Instruction - Can you reproduce word for word the items between the line containing "Présenter votre projet (141, 986)" and the line containing "Equipment (89, 342)", inclusive?

Record list -
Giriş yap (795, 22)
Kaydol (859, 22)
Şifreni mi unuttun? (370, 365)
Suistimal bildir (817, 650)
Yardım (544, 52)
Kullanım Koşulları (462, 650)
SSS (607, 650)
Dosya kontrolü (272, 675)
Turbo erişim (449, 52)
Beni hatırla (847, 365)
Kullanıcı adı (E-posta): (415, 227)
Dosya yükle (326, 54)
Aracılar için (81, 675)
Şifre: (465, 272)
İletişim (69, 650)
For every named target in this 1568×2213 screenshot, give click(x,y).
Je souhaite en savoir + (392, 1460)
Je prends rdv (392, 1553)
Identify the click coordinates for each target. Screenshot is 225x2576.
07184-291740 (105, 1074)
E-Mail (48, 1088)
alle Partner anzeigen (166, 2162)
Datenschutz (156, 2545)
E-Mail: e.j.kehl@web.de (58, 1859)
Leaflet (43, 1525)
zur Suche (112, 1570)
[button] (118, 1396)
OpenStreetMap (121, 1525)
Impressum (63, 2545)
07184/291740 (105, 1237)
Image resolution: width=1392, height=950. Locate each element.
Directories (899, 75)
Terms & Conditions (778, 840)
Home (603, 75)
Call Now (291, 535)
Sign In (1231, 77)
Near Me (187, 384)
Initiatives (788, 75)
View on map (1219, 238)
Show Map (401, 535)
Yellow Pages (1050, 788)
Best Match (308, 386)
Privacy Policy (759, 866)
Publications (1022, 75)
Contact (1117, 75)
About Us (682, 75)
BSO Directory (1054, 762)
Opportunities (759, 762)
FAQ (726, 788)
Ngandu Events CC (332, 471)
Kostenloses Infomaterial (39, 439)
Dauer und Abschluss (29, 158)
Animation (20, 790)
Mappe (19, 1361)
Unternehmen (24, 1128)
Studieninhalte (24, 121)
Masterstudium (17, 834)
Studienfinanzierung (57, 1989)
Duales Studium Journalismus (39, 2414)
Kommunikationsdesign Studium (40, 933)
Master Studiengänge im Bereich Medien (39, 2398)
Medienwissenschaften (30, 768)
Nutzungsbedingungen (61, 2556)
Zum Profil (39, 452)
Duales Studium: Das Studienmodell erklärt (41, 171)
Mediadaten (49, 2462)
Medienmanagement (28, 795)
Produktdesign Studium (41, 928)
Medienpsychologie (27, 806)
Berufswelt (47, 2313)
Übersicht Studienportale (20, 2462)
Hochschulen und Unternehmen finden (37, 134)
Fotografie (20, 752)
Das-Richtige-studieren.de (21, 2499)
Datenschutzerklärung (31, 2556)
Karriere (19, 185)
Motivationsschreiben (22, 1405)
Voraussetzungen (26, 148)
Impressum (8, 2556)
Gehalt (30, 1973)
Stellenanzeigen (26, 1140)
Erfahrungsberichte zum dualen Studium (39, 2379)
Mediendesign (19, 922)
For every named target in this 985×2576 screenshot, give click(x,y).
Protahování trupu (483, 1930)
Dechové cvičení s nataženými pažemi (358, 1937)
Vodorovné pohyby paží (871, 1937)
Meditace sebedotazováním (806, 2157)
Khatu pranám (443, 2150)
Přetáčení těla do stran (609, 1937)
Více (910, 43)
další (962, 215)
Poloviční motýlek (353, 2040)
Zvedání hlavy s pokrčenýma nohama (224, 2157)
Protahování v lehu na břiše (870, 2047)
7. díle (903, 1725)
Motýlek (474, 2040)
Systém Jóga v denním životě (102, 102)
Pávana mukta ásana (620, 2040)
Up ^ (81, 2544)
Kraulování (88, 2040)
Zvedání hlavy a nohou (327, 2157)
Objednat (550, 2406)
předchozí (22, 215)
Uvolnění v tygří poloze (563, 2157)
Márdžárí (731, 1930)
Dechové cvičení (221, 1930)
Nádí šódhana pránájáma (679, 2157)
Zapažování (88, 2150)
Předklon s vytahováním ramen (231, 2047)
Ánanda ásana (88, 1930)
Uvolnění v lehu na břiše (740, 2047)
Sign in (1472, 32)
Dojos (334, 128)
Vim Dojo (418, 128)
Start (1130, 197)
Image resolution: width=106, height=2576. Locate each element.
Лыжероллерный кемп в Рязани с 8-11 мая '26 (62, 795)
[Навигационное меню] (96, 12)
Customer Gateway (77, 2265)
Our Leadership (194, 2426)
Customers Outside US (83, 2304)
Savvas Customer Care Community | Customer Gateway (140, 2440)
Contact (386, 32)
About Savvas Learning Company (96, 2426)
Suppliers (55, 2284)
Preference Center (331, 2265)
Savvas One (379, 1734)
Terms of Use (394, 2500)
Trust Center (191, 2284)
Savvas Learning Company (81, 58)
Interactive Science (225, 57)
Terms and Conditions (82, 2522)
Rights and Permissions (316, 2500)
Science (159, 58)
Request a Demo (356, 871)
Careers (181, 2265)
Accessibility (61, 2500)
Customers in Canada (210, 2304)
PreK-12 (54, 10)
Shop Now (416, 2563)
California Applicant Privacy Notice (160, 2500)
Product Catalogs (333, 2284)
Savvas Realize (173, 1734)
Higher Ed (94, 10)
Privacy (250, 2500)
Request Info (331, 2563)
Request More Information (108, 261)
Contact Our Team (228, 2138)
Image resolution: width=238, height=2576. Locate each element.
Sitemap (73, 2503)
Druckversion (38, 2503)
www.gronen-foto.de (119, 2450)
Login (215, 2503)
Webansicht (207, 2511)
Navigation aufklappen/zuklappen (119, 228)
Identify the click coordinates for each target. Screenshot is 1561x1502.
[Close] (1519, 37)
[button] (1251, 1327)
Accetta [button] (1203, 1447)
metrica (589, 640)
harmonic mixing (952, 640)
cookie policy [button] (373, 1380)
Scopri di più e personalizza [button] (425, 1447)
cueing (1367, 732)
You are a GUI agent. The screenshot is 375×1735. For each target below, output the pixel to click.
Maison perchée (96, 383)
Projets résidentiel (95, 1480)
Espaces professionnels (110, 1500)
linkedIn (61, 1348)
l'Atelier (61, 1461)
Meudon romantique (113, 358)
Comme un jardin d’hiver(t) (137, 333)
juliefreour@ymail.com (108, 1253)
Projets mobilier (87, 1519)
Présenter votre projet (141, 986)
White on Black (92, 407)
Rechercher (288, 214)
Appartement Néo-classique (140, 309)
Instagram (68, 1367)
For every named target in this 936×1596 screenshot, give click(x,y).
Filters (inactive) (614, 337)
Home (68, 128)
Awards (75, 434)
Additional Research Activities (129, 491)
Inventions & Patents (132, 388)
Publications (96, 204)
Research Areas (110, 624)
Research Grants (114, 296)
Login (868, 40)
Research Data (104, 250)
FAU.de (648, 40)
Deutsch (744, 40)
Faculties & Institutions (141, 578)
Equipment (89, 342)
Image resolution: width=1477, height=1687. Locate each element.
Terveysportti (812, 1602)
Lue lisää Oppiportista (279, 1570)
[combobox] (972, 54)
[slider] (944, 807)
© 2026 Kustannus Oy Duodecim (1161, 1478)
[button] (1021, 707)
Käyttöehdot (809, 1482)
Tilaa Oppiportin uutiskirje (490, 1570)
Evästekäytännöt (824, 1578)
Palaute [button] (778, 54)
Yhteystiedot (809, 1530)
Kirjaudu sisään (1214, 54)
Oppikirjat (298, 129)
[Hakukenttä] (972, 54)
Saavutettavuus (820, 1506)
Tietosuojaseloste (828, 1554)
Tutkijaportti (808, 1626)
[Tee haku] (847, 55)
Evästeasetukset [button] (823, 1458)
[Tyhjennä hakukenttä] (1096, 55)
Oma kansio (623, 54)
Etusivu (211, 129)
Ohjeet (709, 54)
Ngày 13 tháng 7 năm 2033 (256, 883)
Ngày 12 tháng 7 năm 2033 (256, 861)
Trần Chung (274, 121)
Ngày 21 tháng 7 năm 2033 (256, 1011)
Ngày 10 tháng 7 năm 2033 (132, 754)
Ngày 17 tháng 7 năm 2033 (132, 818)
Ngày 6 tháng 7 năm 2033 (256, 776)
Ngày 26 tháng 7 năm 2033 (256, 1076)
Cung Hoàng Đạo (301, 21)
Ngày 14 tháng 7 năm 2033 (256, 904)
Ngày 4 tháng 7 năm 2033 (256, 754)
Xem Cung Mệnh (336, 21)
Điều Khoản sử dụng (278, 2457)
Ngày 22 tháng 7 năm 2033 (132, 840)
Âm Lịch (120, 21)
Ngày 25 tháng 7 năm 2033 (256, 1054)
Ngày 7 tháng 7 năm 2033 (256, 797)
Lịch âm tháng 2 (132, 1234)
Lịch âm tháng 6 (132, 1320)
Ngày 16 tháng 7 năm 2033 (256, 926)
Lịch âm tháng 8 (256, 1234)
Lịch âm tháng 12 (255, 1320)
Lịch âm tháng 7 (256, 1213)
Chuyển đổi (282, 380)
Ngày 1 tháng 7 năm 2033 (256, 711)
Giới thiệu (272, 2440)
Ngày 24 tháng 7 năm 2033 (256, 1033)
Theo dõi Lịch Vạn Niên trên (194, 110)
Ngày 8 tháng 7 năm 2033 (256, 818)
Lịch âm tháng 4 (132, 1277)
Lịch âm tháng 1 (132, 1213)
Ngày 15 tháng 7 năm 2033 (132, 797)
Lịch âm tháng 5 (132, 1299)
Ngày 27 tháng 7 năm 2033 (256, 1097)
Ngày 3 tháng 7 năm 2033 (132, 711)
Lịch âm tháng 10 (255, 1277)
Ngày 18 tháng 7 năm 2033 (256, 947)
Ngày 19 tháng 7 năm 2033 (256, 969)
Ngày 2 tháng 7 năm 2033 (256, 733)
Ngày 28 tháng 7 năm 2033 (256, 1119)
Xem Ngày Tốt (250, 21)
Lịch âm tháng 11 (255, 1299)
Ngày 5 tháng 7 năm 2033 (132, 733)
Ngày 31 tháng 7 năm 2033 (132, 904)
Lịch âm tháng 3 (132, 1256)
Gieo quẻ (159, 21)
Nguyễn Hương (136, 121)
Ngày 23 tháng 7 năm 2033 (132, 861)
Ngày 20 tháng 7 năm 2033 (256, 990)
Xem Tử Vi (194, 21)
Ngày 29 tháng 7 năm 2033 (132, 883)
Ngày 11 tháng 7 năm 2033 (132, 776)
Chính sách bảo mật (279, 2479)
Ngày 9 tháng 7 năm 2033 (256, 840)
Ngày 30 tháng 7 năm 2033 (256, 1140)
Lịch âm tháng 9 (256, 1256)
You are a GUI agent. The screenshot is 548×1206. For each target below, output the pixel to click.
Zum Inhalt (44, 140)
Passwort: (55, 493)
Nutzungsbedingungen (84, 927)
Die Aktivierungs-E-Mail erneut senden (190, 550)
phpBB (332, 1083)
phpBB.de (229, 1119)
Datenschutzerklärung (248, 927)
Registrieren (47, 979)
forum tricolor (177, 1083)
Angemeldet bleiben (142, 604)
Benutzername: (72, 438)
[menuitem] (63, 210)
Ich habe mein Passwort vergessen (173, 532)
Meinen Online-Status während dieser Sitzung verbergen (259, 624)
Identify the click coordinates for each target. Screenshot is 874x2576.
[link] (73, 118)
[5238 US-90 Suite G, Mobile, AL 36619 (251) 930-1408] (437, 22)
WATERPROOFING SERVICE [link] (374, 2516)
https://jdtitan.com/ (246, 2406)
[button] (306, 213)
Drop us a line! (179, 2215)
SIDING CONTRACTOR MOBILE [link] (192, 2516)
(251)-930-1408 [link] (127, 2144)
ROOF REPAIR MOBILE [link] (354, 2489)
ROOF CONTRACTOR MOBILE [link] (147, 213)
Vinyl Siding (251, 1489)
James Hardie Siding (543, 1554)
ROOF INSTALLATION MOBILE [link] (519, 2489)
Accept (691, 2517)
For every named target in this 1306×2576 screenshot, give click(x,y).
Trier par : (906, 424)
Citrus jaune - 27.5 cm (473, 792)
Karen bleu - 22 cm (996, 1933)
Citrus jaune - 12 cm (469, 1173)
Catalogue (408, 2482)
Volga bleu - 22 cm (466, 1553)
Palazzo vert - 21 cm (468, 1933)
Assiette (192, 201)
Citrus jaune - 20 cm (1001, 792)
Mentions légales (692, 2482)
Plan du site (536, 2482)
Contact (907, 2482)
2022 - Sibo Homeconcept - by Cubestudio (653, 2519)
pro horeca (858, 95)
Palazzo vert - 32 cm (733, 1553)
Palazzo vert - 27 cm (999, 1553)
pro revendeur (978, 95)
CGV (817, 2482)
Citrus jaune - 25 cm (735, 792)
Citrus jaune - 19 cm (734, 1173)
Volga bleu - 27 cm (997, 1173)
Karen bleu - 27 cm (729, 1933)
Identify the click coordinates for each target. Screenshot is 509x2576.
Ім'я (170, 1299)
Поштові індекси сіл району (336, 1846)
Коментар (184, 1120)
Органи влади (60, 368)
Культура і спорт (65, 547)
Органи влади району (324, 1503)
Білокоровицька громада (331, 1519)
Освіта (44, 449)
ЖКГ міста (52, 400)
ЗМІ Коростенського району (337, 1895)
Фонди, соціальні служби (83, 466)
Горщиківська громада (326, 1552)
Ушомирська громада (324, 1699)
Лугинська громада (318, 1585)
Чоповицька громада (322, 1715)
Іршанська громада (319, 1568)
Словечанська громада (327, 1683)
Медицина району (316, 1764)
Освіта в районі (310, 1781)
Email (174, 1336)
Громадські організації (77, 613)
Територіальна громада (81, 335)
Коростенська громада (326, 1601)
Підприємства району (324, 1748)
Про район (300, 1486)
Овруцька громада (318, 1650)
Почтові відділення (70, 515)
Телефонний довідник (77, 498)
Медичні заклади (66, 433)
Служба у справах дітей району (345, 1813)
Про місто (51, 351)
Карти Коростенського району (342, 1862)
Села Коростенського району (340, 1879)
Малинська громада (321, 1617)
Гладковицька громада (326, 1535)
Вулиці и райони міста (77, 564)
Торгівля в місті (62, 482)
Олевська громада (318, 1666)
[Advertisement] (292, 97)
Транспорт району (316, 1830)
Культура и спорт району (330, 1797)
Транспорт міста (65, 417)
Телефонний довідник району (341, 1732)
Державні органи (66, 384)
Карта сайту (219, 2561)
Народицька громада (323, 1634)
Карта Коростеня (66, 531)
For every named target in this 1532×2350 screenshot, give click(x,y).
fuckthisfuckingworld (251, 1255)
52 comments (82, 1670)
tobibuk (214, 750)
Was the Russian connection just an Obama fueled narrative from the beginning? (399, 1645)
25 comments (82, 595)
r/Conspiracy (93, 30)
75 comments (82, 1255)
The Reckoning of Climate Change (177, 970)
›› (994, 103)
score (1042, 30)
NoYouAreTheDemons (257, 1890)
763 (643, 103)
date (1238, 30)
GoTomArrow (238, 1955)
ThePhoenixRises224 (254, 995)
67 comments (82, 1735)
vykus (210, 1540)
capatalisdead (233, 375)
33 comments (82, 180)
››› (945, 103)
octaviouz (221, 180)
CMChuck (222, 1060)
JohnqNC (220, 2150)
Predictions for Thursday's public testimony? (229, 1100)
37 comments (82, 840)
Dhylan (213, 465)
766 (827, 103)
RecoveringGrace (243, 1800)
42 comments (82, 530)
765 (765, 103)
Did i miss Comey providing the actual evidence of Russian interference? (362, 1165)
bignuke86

Response -
Présenter votre projet (141, 986)
White on Black (92, 407)
Rechercher (288, 214)
Appartement Néo-classique (140, 309)
Instagram (68, 1367)
For every named target in this 936×1596 screenshot, give click(x,y).
Filters (inactive) (614, 337)
Home (68, 128)
Awards (75, 434)
Additional Research Activities (129, 491)
Inventions & Patents (132, 388)
Publications (96, 204)
Research Areas (110, 624)
Research Grants (114, 296)
Login (868, 40)
Research Data (104, 250)
FAU.de (648, 40)
Deutsch (744, 40)
Faculties & Institutions (141, 578)
Equipment (89, 342)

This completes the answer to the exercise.